▸ **Work request A**:
In the text on allergy testing, what is the test called when the marker is a radioactive substance?
▸ **Work request B**:
Continue the text on allergy testing from where it stops.

▸ **Page text**:
━━━━━━━━━━━━━━━━━━━━

Skin tests are the benchmark for confirming the existence of IgE-mediated inhalant allergy. However, there are disadvantages to skin testing, including discomfort, the risk of anaphylactic reaction, and the existence of factors affect skin test results. Thus other testing methods have been developed.

Direct measurement of allergen-specific IgE in patient serum has been possible since the mid 1960s. In these in vitro tests, patient serum is allowed to react with known antigens contained on a matrix of varying sorts. After washing to remove unreacted components, the residual allergen-specific IgE complexes on the matrix are incubated with anti-IgE and a marker. Another washing removes all but the final “sandwich” of antigen–IgE–anti-IgE–marker. The amount of marker present indicates the amount of allergen-specific IgE in the serum. If the marker is a radioactive substance, the test is called a radioallergosorbent test (RAST). Other markers such as fluorescing agents are used in enzyme-linked immunosorbent assay (ELISA) tests. Results usually are expressed as classes. Higher values represent the presence of greater amounts of IgE. Modification of the original RAST scoring system by Nalebuff and Fadal has made the test more sensitive and correlates RAST scores with sensitivity levels obtained by means of intradermal dilutional testing.

━━━━━━━━━━━━━━━━━━━━

▸ **Source data**:
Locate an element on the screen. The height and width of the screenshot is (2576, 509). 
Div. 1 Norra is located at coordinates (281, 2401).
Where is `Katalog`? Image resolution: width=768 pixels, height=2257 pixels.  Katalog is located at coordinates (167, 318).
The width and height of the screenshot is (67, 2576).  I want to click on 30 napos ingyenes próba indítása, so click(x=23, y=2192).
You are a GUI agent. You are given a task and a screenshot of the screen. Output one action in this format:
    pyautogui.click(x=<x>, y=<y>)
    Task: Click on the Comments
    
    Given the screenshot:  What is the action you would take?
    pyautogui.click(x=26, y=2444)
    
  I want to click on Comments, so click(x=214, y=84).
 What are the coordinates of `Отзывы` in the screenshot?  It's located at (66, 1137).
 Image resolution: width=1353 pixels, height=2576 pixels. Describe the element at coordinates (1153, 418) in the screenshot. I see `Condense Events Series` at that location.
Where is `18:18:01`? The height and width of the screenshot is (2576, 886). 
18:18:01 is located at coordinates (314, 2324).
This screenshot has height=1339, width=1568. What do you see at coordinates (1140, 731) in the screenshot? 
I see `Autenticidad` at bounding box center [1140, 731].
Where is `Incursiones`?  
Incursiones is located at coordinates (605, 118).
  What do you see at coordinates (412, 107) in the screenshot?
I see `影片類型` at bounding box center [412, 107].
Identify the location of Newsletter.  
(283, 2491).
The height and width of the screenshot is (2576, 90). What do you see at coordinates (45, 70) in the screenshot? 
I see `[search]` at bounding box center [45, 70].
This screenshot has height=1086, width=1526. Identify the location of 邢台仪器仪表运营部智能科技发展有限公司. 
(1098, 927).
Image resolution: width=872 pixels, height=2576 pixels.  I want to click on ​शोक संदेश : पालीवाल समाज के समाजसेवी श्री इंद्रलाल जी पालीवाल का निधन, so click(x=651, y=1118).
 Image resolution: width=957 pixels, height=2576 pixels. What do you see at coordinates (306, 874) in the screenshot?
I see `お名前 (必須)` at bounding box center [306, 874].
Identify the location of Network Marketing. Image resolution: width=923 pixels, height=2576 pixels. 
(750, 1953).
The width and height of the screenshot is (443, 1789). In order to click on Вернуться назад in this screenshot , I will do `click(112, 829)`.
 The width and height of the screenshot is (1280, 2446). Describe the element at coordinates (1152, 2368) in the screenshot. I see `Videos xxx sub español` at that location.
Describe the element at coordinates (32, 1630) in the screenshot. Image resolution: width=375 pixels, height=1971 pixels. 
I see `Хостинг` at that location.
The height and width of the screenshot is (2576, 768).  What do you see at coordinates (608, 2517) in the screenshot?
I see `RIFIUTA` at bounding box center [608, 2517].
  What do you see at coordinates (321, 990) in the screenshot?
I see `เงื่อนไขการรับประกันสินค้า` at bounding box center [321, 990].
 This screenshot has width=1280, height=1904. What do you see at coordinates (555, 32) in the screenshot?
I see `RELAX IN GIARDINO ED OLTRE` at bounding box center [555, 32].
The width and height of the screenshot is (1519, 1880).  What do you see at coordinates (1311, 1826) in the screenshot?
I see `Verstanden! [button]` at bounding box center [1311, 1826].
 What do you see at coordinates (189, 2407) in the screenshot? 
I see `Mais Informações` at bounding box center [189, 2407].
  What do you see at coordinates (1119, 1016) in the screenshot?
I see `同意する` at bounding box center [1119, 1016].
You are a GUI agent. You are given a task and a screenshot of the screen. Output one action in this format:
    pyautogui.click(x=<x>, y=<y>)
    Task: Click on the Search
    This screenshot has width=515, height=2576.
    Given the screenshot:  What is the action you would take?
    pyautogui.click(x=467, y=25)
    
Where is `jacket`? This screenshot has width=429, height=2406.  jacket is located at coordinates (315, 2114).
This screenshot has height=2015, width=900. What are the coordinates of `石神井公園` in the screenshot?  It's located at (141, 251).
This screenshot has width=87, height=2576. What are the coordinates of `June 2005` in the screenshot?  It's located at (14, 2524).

━━━━━━━━━━━━━━━━━━━━

▸ **Task answer A**:
A radioallergosorbent test (RAST).

▸ **Task answer B**:
In vitro IgE measurements are considered more specific but less sensitive than skin tests. In vitro tests are easier on the patient, which undergoes one venipuncture rather than many skin pricks, and carry no risk of systemic anaphylaxis. In vitro testing takes 1 (ELISA) to 3 (RAST) days, unlike skin tests, which take less than 1 hour. Although intradermal dilutional testing is performed with a bioassay and the same extracts used in making treatment mixes, treatment packages based on in vitro results must be checked initially with a limited skin challenge (vial test) before immunotherapy is begun.

Dipstick tests for allergy are based on ELISA technology. Preselected antigens on a dipstick or in a tube system are sequentially incubated with patient serum, anti-IgE, and a colorimetric marker. These semiquantitative tests are useful for screening; however, immunotherapy should not be based on the results of these screens without confirmatory quantitative in vitro or skin tests. The clinician must also consider whether these tests are more cost-effective or efficient than a properly performed quantitative in vitro assay for a limited number of antigens.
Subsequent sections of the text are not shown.